Over the next decade, the CBO forecasts an average deficit-to-GDP ratio of 6.1%, peaking at 6.7% by fiscal year 2036. This figure significantly exceeds Treasury Secretary Scott Bessent’s objective of reducing it to about 3%.
The report incorporates several major developments from the past year, including the Republicans’ tax and spending measure known as the “One Big Beautiful Bill Act,” the implementation of higher tariffs, and heightened immigration enforcement policies.
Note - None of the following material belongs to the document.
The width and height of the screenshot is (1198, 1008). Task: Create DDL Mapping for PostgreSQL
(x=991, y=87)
Additionally, these changes have led to a projected 2026 deficit that is about $100 billion higher than previously estimated, contributing to a total increase of $1.4 trillion in deficits from 2026 to 2035. Public debt is expected to rise from 101% of GDP to 120%, reaching levels not previously recorded.
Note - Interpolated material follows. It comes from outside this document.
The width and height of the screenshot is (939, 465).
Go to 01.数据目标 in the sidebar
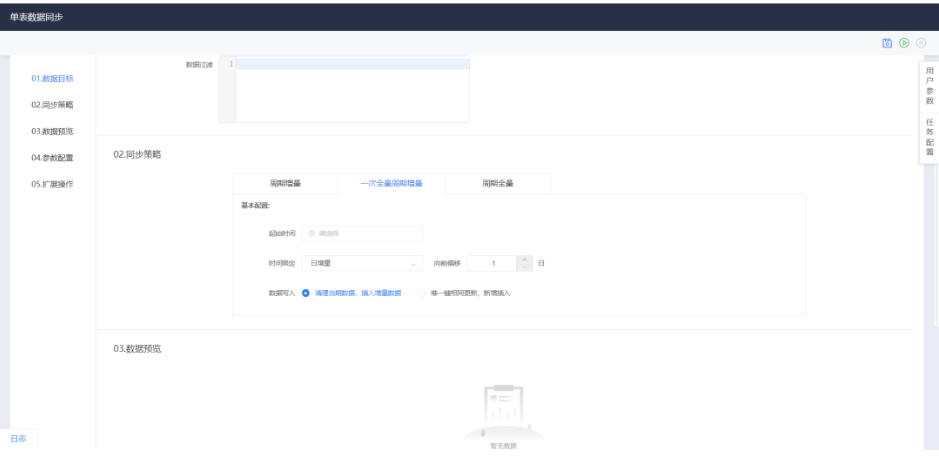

Although higher tariffs are anticipated to boost federal revenue by $3 trillion, they are also expected to contribute to inflationary pressures between 2026 and 2029. The implications of rising debt are significant, as the cost of servicing this debt competes with funding for essential government services such as infrastructure and education, which are critical for future economic growth.
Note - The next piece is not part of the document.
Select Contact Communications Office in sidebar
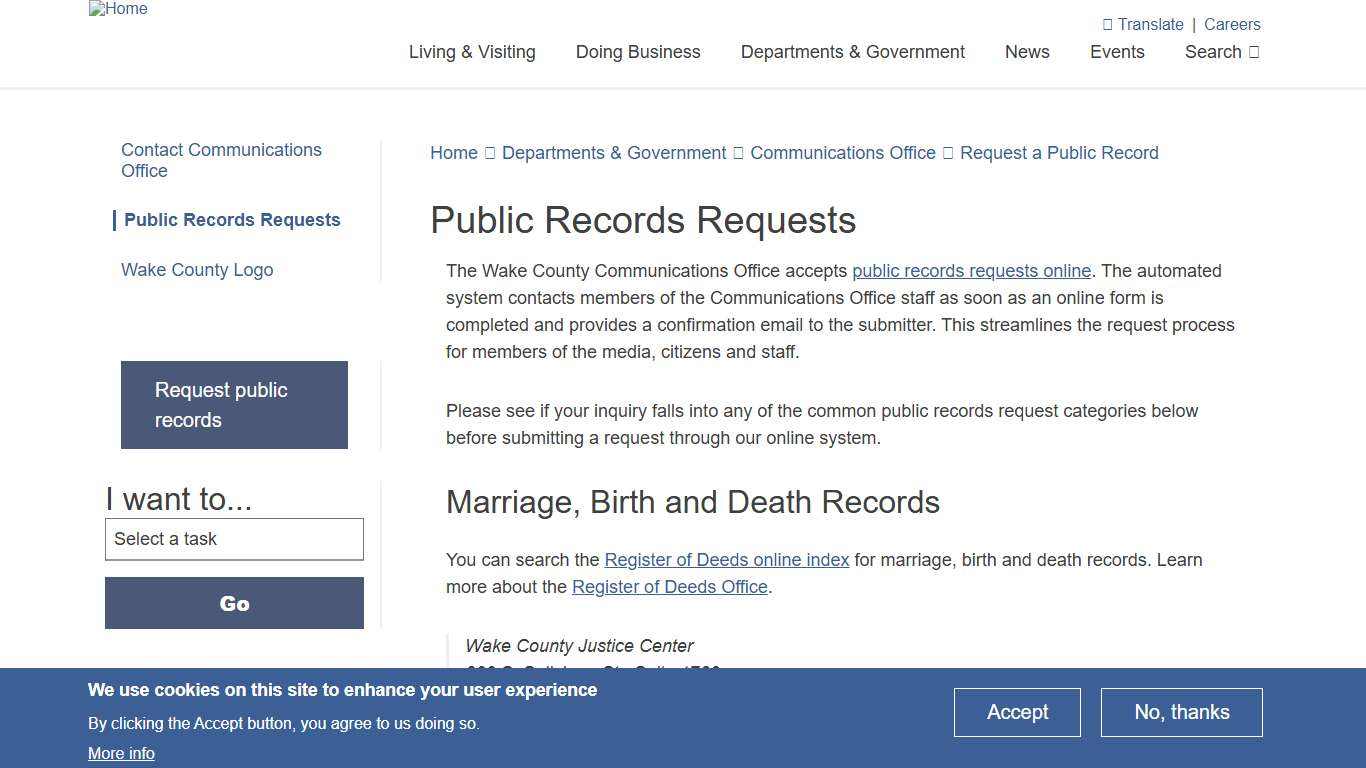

The CBO’s projections suggest that inflation will not align with the Federal Reserve’s target rate of 2% until 2030. They also reveal a stark divergence from the Trump administration’s forecasts, which predict GDP growth of 3-4% in 2026. In contrast, the CBO estimates a more modest growth rate of 2.2% for that year, declining to an average of around 1.8% for the remainder of the decade.
These forecasts assume that current tax and spending policies, as well as tariff regulations, will remain unchanged for the next ten years. The federal government’s fiscal year begins on October 1.
While the introduction of enhanced investment tax incentives and larger individual tax refunds is expected to provide a temporary uplift in 2026, the CBO warns that such benefits will be mitigated by the negative impacts of increased fiscal deficits and reduced immigration, which could limit labor force growth.
Jonathan Burks, executive vice president of economic and health policy at the Bipartisan Policy Center, noted the unprecedented nature of large deficits in a growing, peacetime economy while emphasizing that policymakers still have the opportunity to alter this trajectory.
Lawmakers Respond to Debt Concerns
In light of rising federal debt and deficits, lawmakers have largely resorted to targeted spending caps, debt limit suspensions, and “extraordinary measures” when approaching statutory spending limits. However, these strategies have often coincided with new spending initiatives or tax policies that exacerbate deficit levels.
During the early stages of his second term, President Trump announced the formation of a new “Department of Government Efficiency,” aiming to achieve a balanced budget by cutting $2 trillion in waste and fraud. Yet, independent analysts estimate that the department has only managed cuts between $1.4 billion and $7 billion, primarily through workforce reductions.
Michael Peterson, CEO of the Peterson Foundation, emphasized the urgency of the CBO’s latest projections as a warning for political leaders about the nation’s troubling fiscal path. He highlighted that voters in the upcoming election year will likely recognize the connection between rising debt and their personal economic situations, urging that stabilizing debt should be a key topic in campaign discussions.